In fact, a recent study by the Government Accountability Office showed that most corporations doing business in the United States pay no income tax at all. Now, you may believe that no one should pay taxes period. That we should abandon the notion of public education, fixing roads, and defending the country with a military force. We might also discontinue vaccination programs, medicare, and social security. Homelessness among children is on the rise, so let them find jobs. Bailout for the financial and mortgage industries? You must be kidding. What could be more socialist than that?

The return to a pure, free-market approach might sound like a good idea to a few people who actually believe that corporations have our best interests at heart. Those CEO's whose pay has risen 571% have earned every penny of it, the argument goes, and no one should tell them that because our system has worked in their favor, they are obligated to pay higher tax rates. That, too, would be socialism.
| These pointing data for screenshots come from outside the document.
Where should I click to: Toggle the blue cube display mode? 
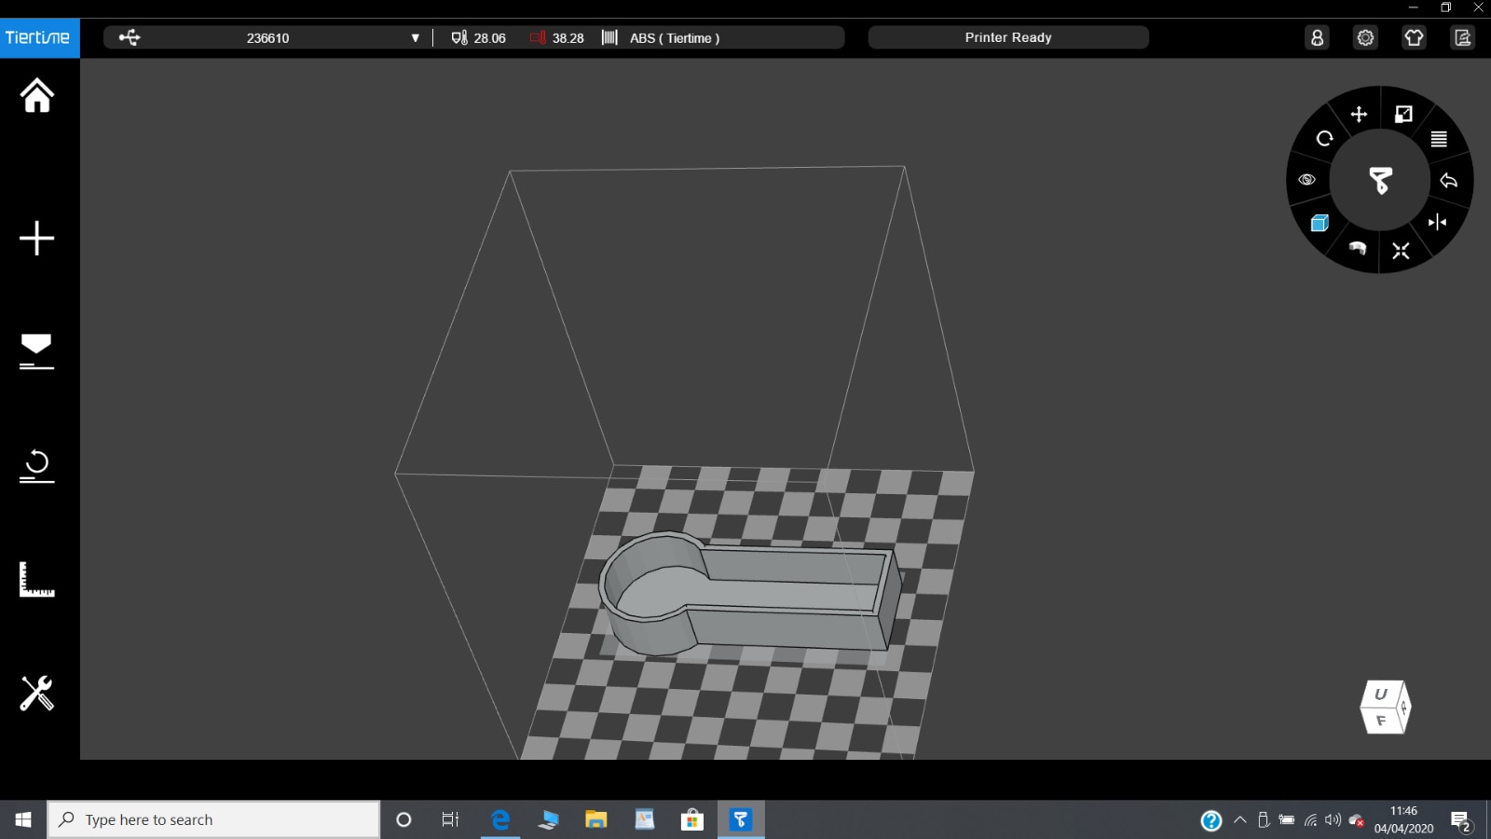coord(1320,223)
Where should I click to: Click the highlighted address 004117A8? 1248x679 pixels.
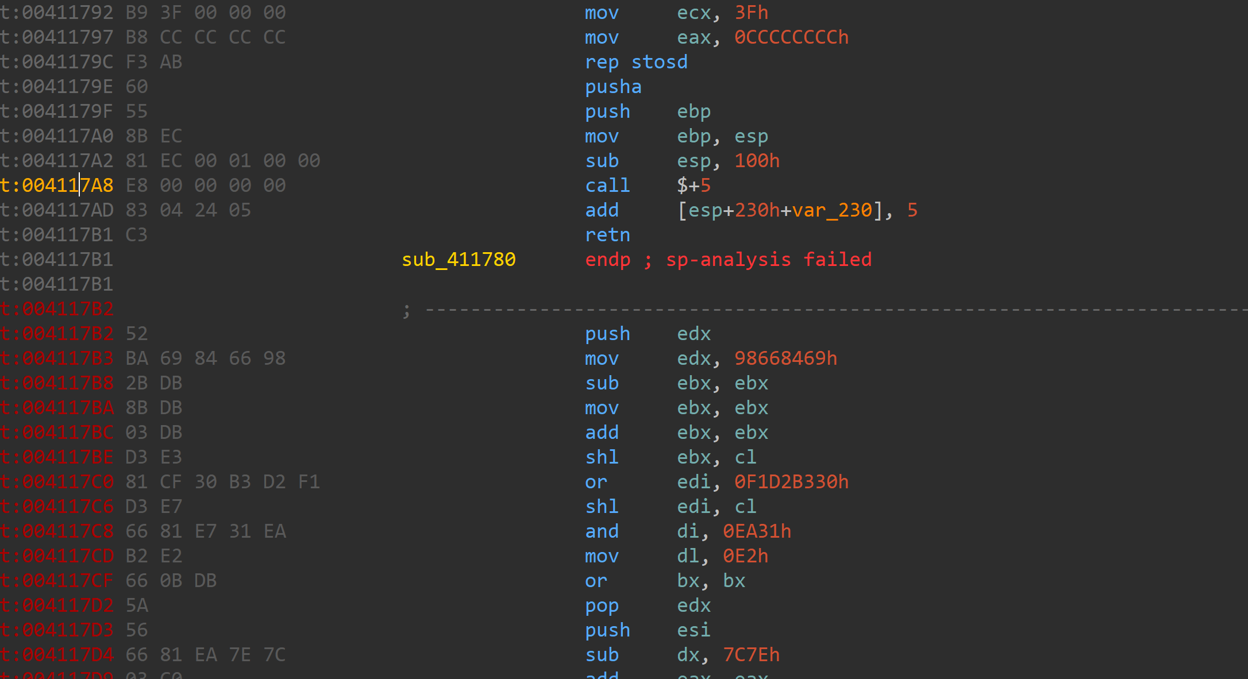coord(67,186)

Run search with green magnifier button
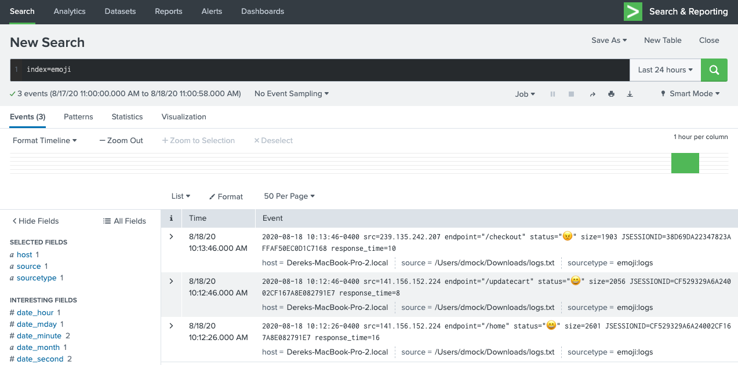tap(714, 70)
Well, not everyone agrees with this assessment. Least of all the people who have been getting the shaft all these years. And when one considers Barack Obama's plan to raise taxes on those households and businesses earning more than $250,000/year, it is worth considering the following statistics:

The average income of the bottom fifth of families was $18,116; the middle fifth, $50,434; and the wealthiest fifth, $132,131.

Just as Sarah Palin imposed windfall profits tax on oil companies to line the pockets of Alaska's residents, and John McCain proposed the federal government buy up bad mortgages to artificially inflate housing prices, the signs that capitalism has become intermingled with socialism are not difficult to find. That's one reason all the talk of ideological purity is so laughable. To truly dismantle the progressive structure that our government has, over time, embraced to help protect its citizens would spell the end of the social fabric as we know it. If you really want to see what socialism looks like, try letting the banks fail. Abolish the I.R.S., and cut all social programs. Let people fend for themselves. It's only fair, after all. How long do you think it would take for the masses to violently rise up? Yes, there is a breaking point to income disparity. Let's hope we never find it.